(Items listed in a dataset)
*** Begin section ***

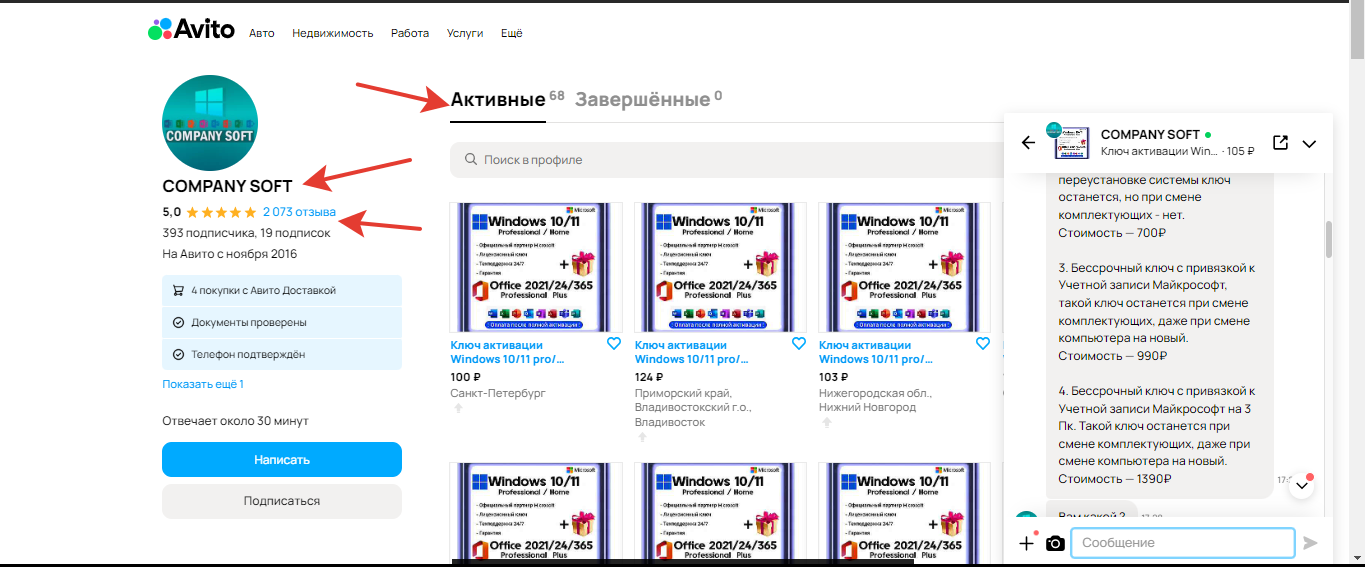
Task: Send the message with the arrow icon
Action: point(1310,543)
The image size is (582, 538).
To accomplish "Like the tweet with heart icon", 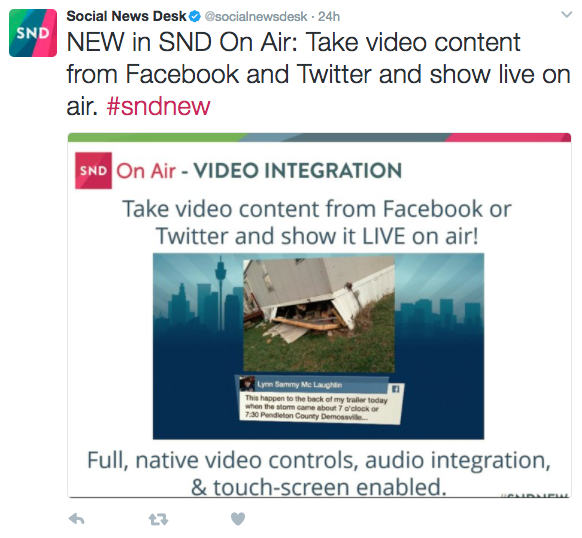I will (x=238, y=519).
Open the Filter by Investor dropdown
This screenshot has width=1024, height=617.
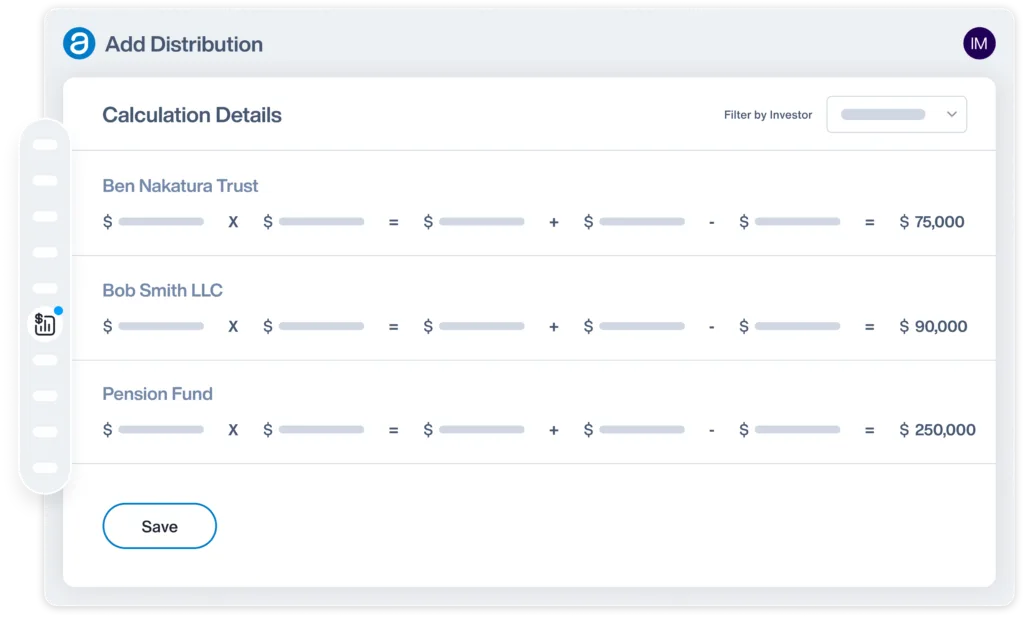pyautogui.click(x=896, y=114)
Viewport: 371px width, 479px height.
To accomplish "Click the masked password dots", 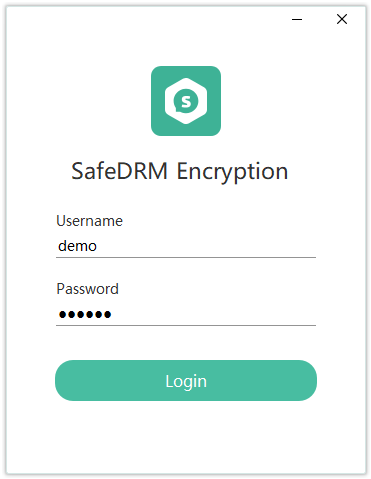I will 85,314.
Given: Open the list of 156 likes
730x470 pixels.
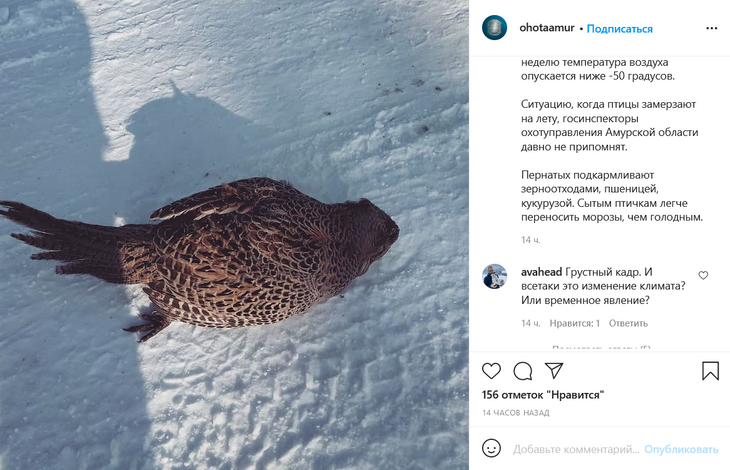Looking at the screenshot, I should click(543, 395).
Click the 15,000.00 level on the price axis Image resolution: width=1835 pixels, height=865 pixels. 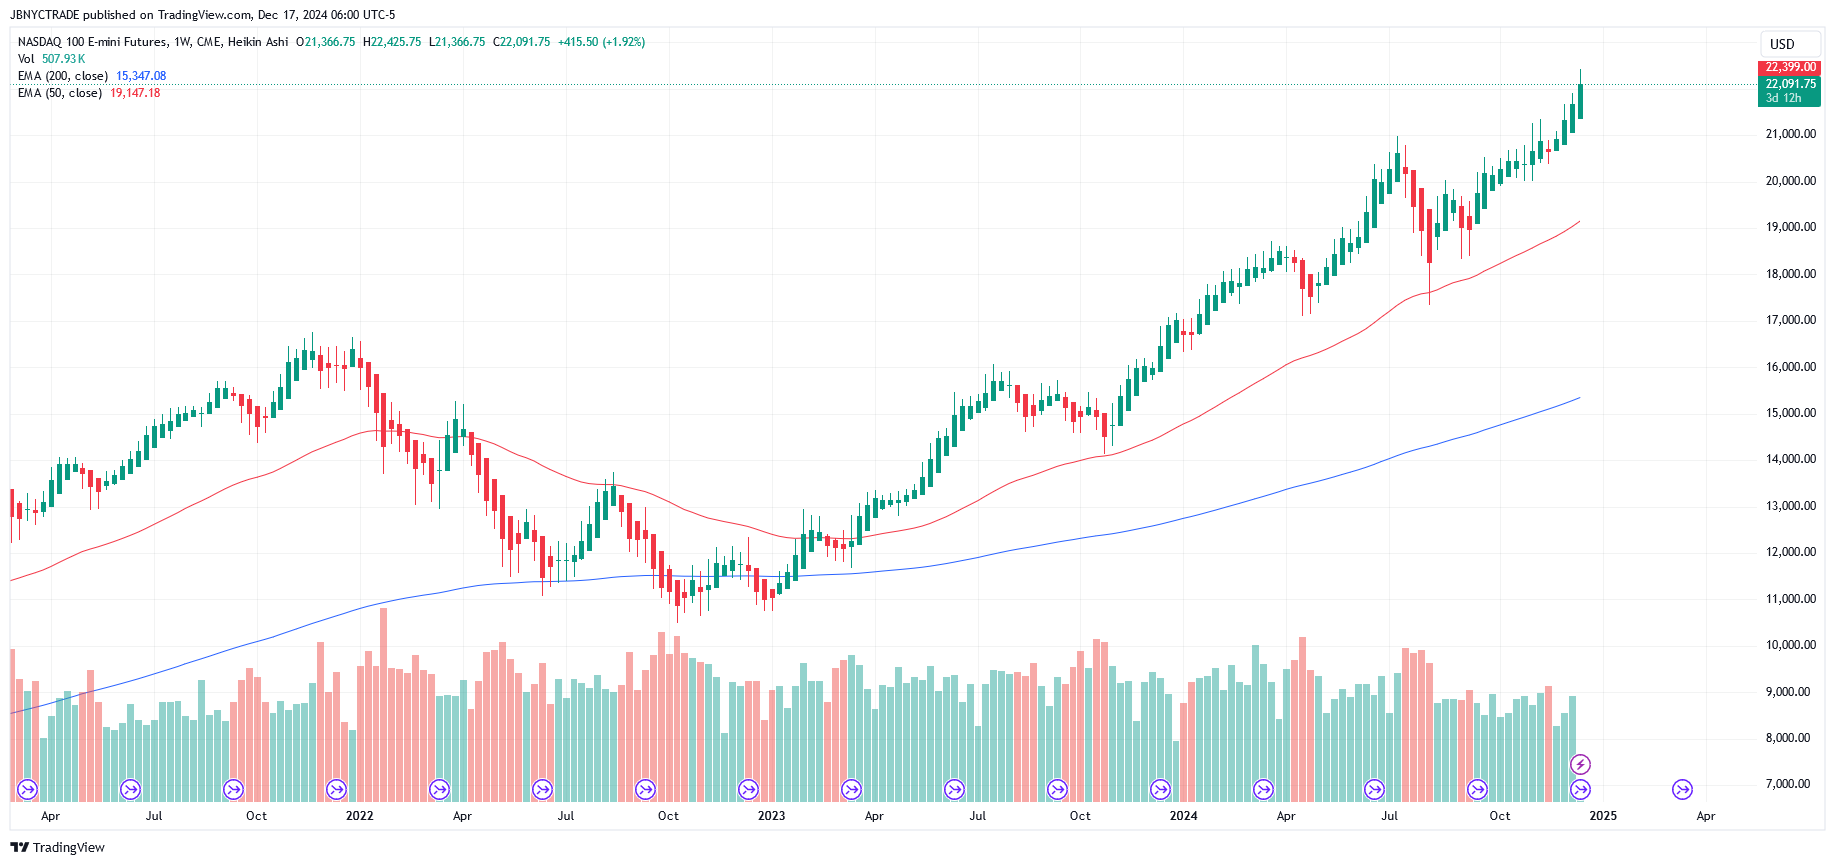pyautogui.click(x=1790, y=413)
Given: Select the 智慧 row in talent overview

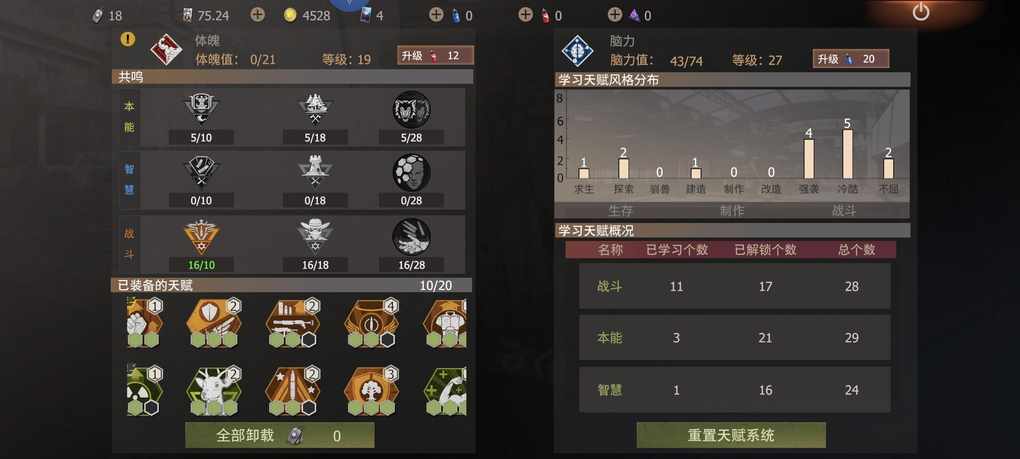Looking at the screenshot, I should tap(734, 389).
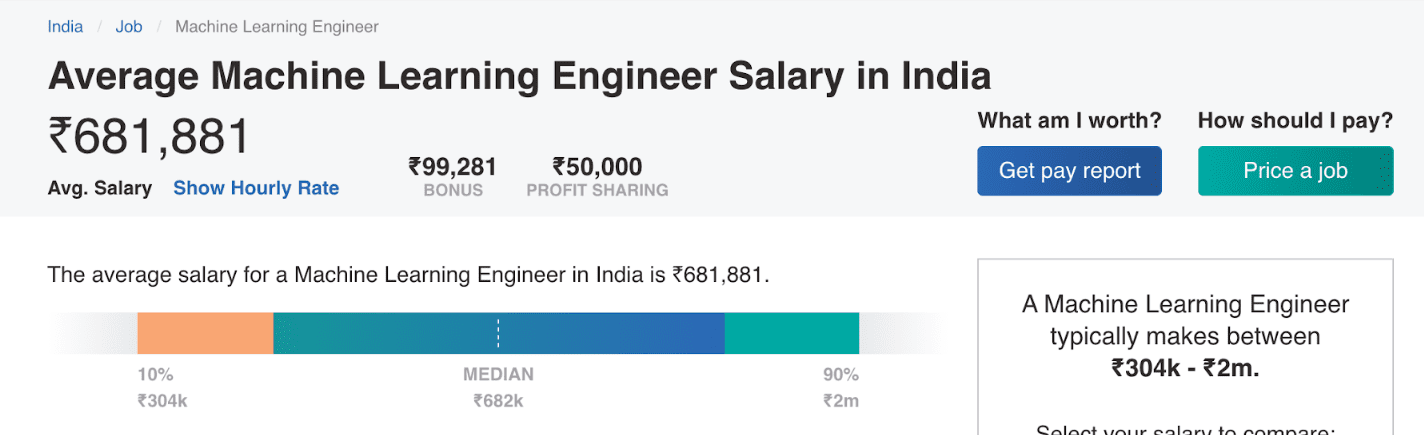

*** End section ***

■ WHAT THE TASK REQUIRES ■
Copy every line from the records that holds the string "Open".

■ EXERCISE RESULT ■
Open the Filter by Investor dropdown
Given: Open the list of 156 likes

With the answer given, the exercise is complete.